Bookshops – I hear great things about some of the northern shops, the bookshop/restaurant/gallery at Durness and The Ceilidh Place Bookshop in Ullapool. On my old stomping ground there is the charming and busy Masons of Melrose, Main Street Trading in St Boswells (set up by an ex-Bloomsbury worker) and, astonishingly The Forest Bookstore in the small town of Selkirk, which specialises in the build environment. All have the advantages of Scottish history and fiction for visitors (the Aberfeldy bookshop said in The Bookseller that their sales actually go down towards the Christmas period as there are less visitors) but none of the shops I have mentioned go for tartan tackiness, something so prevalent at tourist haunts. (It annoys me when crossing the border to see bagpipers – the Borders’ tradition is small pipes and no artificial highland dress.)
STANZA
– Scotland’s big poetry festival, held in March (http://www.stanzapoetry.org/). Their early programme is out already with Seamus Heaney topping the bill,but there is also a St Patrick’s Night celebration and evening of poetry from Shetland as well as Vicki Feaver, Moniza Alvi and a host over others – including readers from Cuba, Italy and Croatia. Scottish literature has always been internationalist.
Even my own town of Hawick is gettng in on the act.

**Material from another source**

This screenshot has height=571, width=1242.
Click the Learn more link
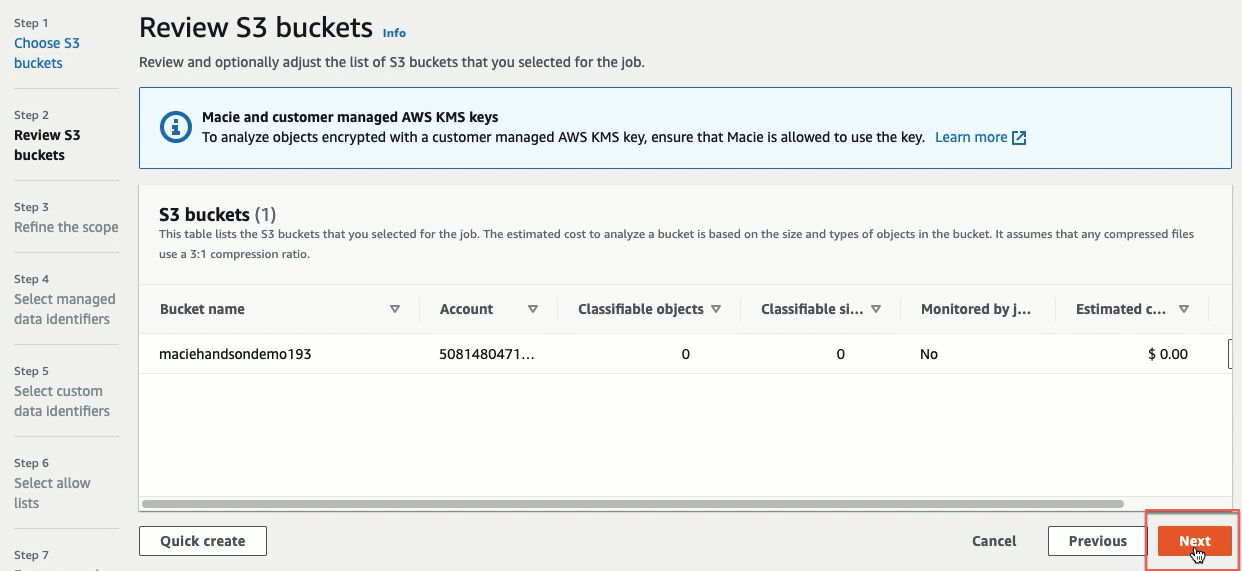click(x=971, y=137)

Its second hand bookshop, Waterspode, appears to have given up the ghost – I never, ever found it open anyway – but there is a festival weekend with Kathleen Jamie (one of my favourite Scottish poets) and Janice Galloway.
Yes, there were good things happening thirty years ago. I was introduced to the work of Edward Carpenter thirty years ago in Aberdeenshire by Noel Greig, who has just died, and there were several radical bookshops. But now (most of the developments mentioned above started withing the last few years) it really does feel that literature is centre stage throughout the whole country, in all the languages of Scotland. And I’m homesick.

Tuesday, 10 November 2009

Wanted column


1) Anybody out there know how to contact the Estate of the illustrator Hilda T Miller? She is unknown to DACS and Watch - two good sources of such information. Her date of birth/death would help.

2) Where can I buy plastic ducks reading books? I saw a picture of them and want one (or more).

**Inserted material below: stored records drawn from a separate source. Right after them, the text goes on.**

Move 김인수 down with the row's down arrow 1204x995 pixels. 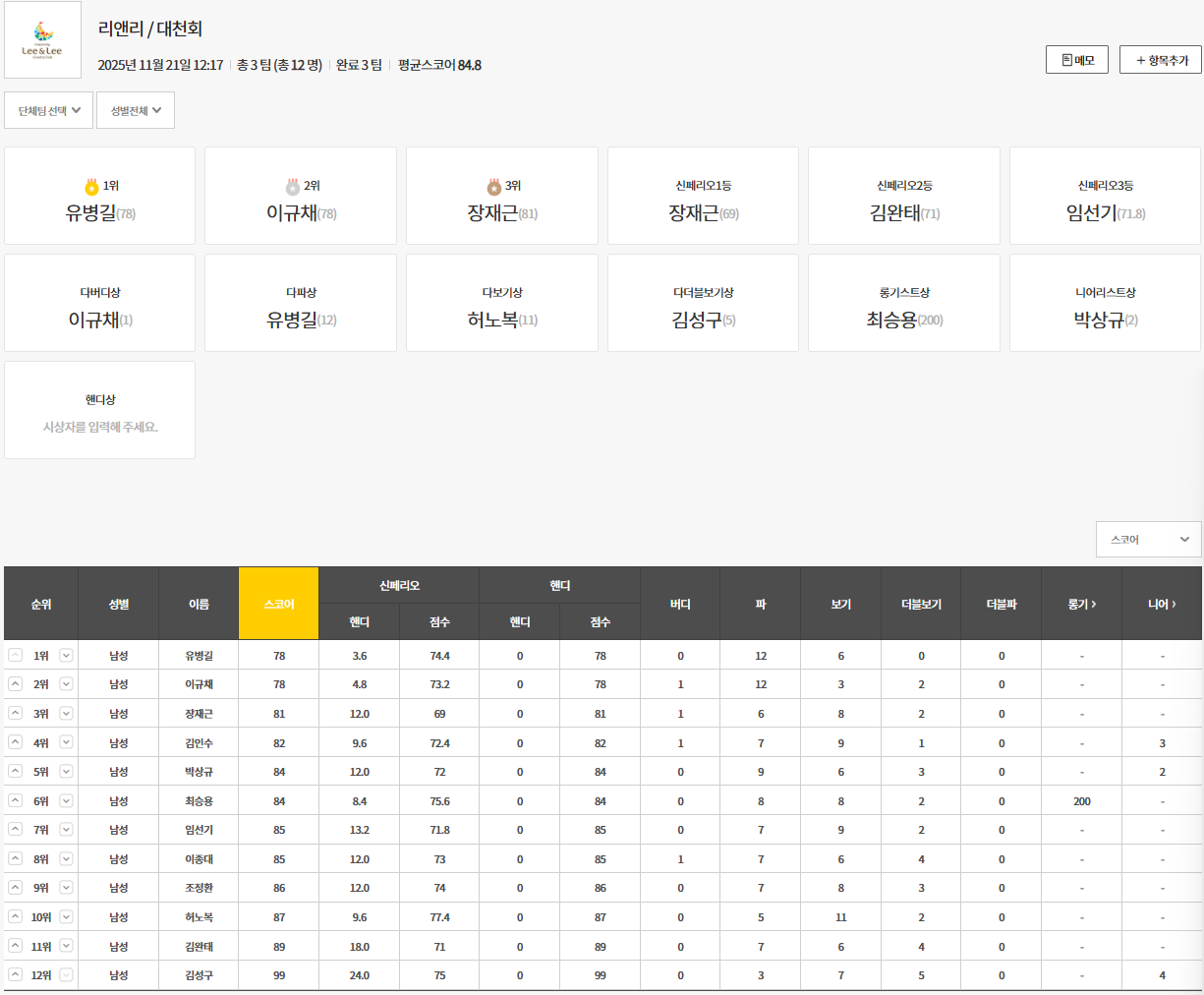coord(66,742)
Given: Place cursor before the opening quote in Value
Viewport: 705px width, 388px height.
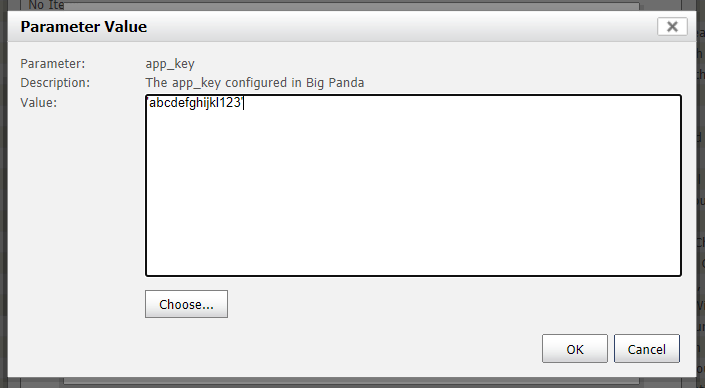Looking at the screenshot, I should click(x=147, y=103).
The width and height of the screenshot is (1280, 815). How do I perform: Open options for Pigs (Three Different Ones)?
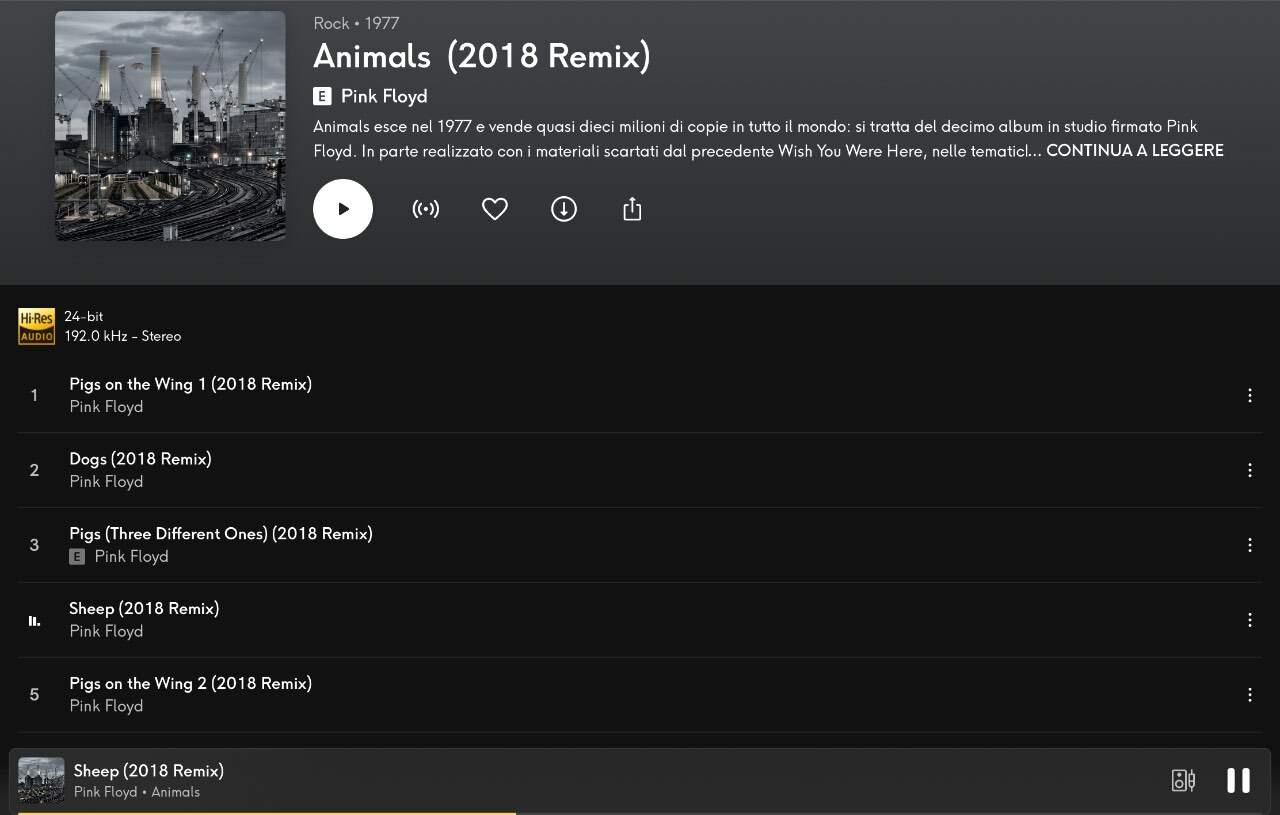pyautogui.click(x=1249, y=545)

3) Who said "I have the feet of a violinist"? Most likely a film quote.

4) Has anyone a spare copy of Frank Griffin's October Day they could loan me/sell me? Originally published by Secker.

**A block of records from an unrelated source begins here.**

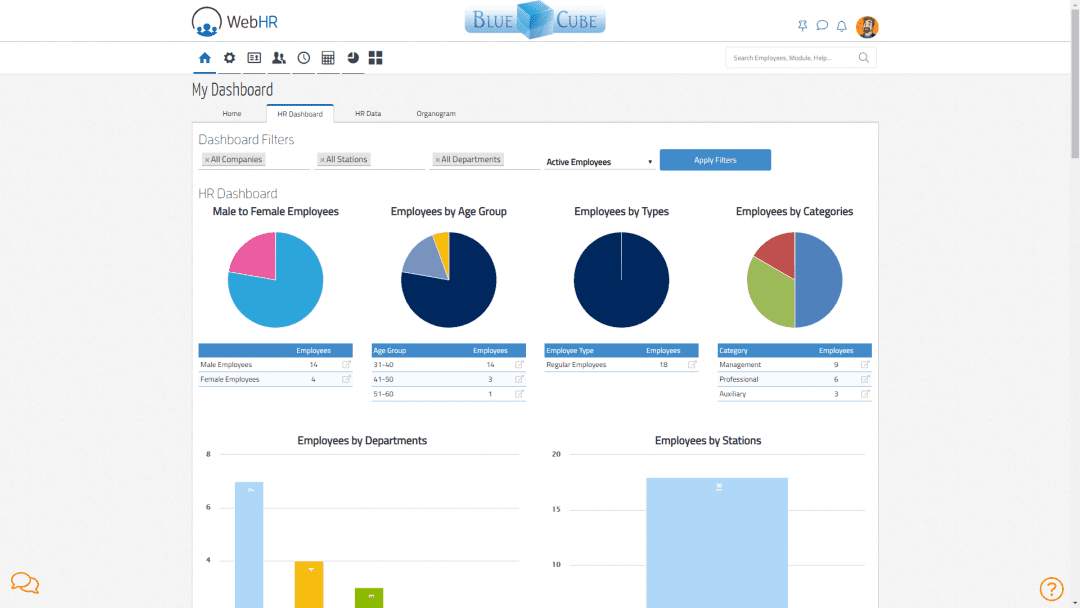Open the Home module icon
Screen dimensions: 1080x608
point(204,58)
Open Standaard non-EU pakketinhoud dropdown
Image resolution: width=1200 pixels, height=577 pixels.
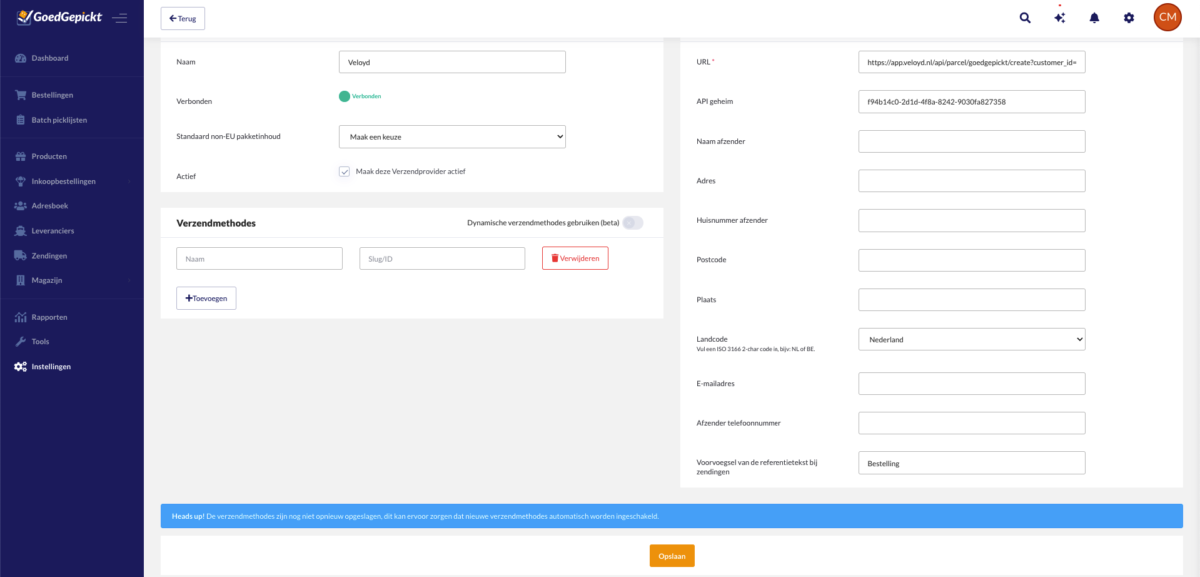point(452,136)
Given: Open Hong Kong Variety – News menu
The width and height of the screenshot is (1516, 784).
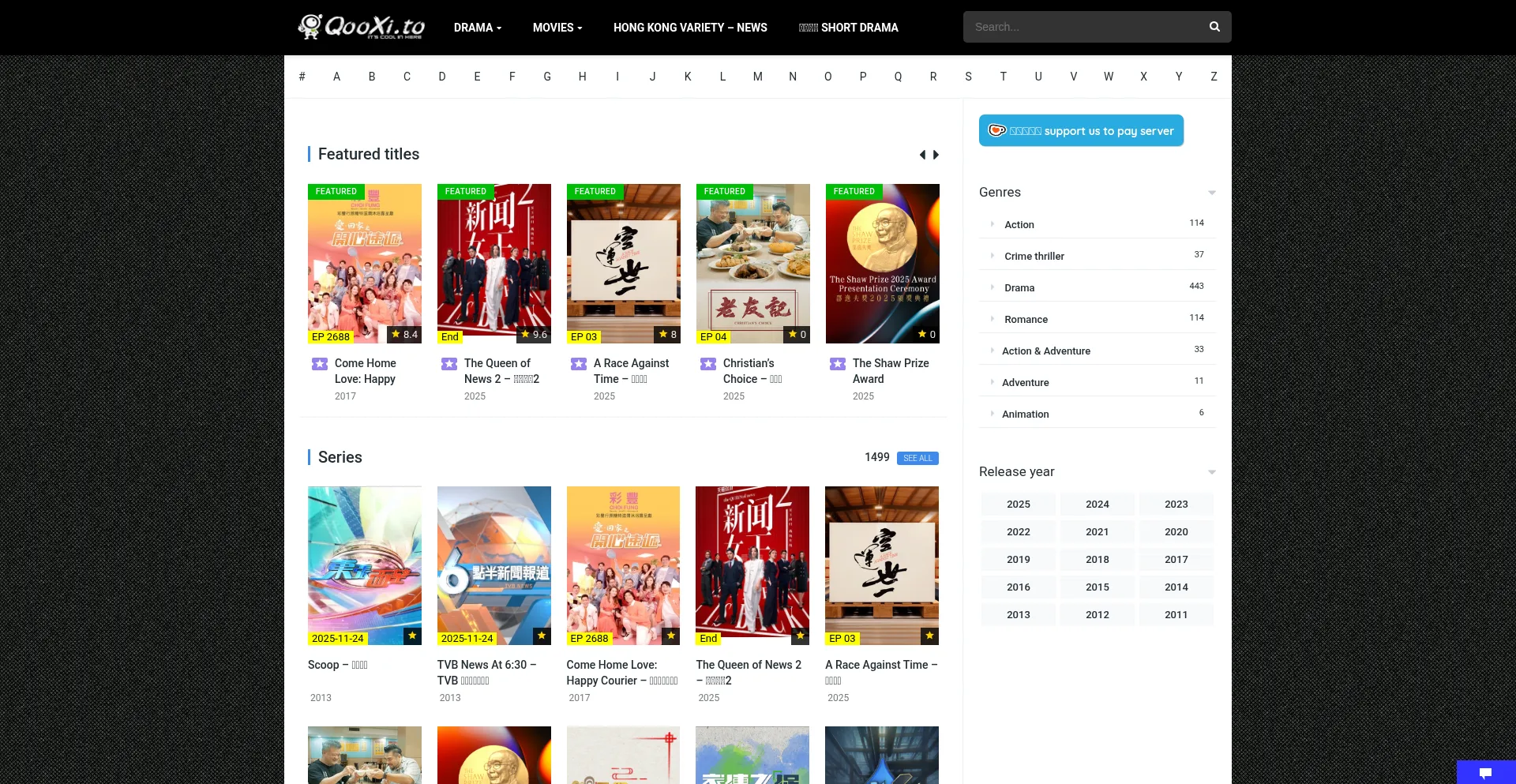Looking at the screenshot, I should 689,28.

Yes, I have heard of google, but it has failed me

Monday, 9 November 2009

Peace House at 50


Housmans Bookshop - one of the main places you can find most Five Leaves' titles on permanent sale - has been going since 1945, but for the last 50 years has been part of a complex of organisations at 5 Caledonian Road, Kings Cross. These include Peace News, War Resisters International and at one time (I swear it is true) London Action for Peace and Peace Action London, as well as others which have gone on to much bigger premises such as Gay Switchboard, or some that have folded, such as the famed Porcupine Book Cellar.

Housmans is one of the few remaining radical bookshops, with a weird and wonderful selection of stock and customers. And staff too for that matter.

The shop is particularly strong on London writing, and on political magazines from the most obscure corners of left wing thought.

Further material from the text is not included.